Перед энциклопедиями я благоговею с детства, с тех еще времен, когда жили мы с матерью в тринадцатиметровой комнатушке тринадцатикомнатной коммуналки на Самотеке. Среди наших многочисленных и самых разных соседей вспоминаю старого профессора Ширинского и совсем уж древнего еврея Наума Шепселевича, за глаза прозванного мною Мафусаилом. Ширинский был, кажется, профессором музыки, но мне запомнился как редкий эрудит. Мафусаил, всегда навеселе и всегда в одном шлепанце, иногда левом, иногда правом, вообще почитал профессора едва ли не богом и, встретив того в коридоре, бросал свои неспешные дела (если, конечно, они были неспешными, ибо встреча происходила чаще всего в коридоре на пути в уборную, где вот-вот могла собраться немалая очередь), шаркал шлепанцем вслед за профессором и обязательно задавал очередной каверзный вопросик.
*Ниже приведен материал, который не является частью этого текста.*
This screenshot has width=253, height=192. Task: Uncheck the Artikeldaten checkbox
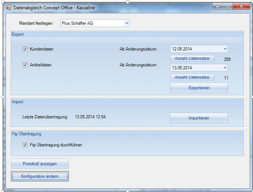25,65
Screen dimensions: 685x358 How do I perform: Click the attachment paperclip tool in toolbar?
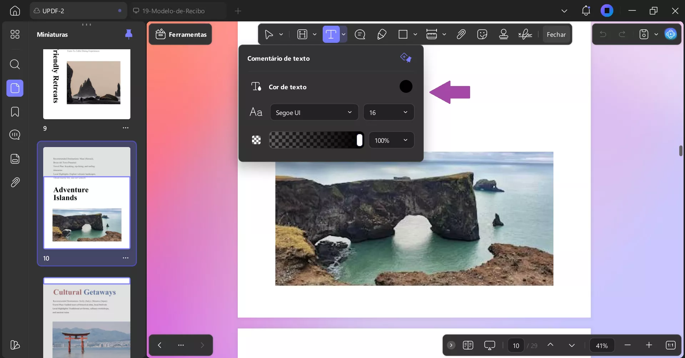[461, 34]
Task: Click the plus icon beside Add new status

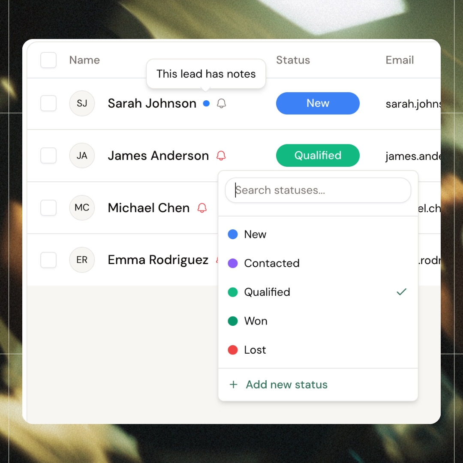Action: coord(233,385)
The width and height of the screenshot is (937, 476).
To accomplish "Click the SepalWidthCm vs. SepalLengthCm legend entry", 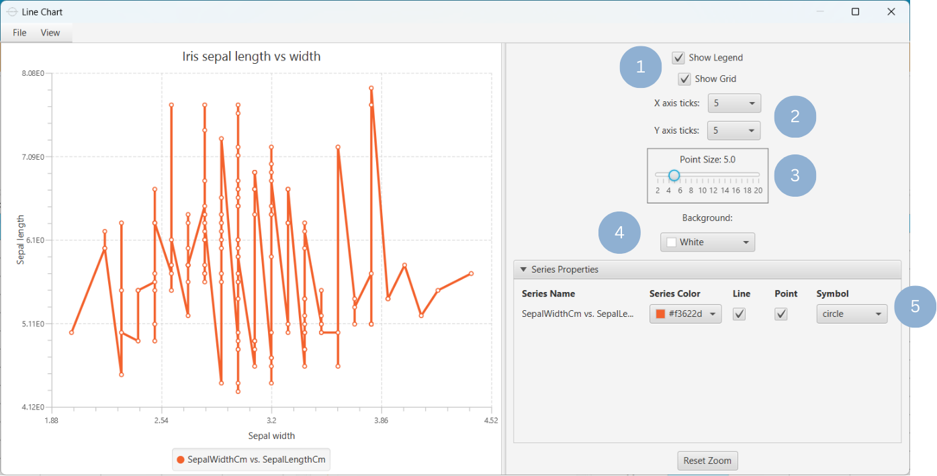I will tap(251, 459).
Похоже, вопросики эти он готовил заранее. Ширинский подробно, хоть и чуточку брезгливо отвечал, и просветленный Мафусаил шаркал дальше, восхищенно приговаривая со своим местечковым выговором:
– Нэт, ви только подумайтэ, он вед прочёл всего энциклопедического словара!
Наверно детское благоговение перед энциклопедической мудростью я с годами слегка подрастерял, поэтому без особого насилия над собой пощадил тебя, мой неподготовленный читатель, и процитировал статью БСЭ не полностью. Но и процитированного хватает, чтобы озадачить.
Что же такое «Повесть временных лет»? В начале приведенной статьи БСЭ предмет нашего интереса представлен как «общерусский летописный свод…. положенный в основу большинства дошедших до настоящего времени летописных сводов». То есть попросту летопись. Однако ниже читаем нечто иное: «В целом же «П. в. л.» сохранила то значение, какое придал ей Нестор, – первого на Руси историографического труда». Уже не летописный свод, а историографический труд. Может быть, я чего-то недопонимаю, но в моем недопонимании (не сильно меня смущающем, поскольку точно так же «недопонимал» сам Брокгауз) летописи – это погодные отчеты о произошедших событиях. В Риме, и потом Западной Европе, они соответственно назывались анналами, а в Византии – хрониками, то есть «временниками» [1]. Писали летописи и на Руси, и в Европе в основном монахи, скрупулезно фиксируя, что видели или слышали. И только. Историографический же труд – это нечто научное, исследовательское, творческое, наконец. Никак не летопись. По-моему, надо все-таки выбирать: либо то, либо другое. Не берусь судить, «тянет» ли «Повесть временных лет» на научное исследование, но без колебаний утверждаю, что это не летопись. Начало произведения вообще не имеет никакого отношения к летописанию. Одиночные летописные вкрапления начинаются лишь с 1000 года, но и после этого «Повесть временных лет» летописью не становится. По-моему, жанр произведения точно определил сам автор, назвав его повестью. То есть он писал, а мы соответственно будем читать беллетристику, литературное произведение, в данном случае на историческую тему. Я не вижу причин не соглашаться с автором и буду в дальнейшем именовать «Повесть временных лет» просто, но подчеркнуто «Повестью».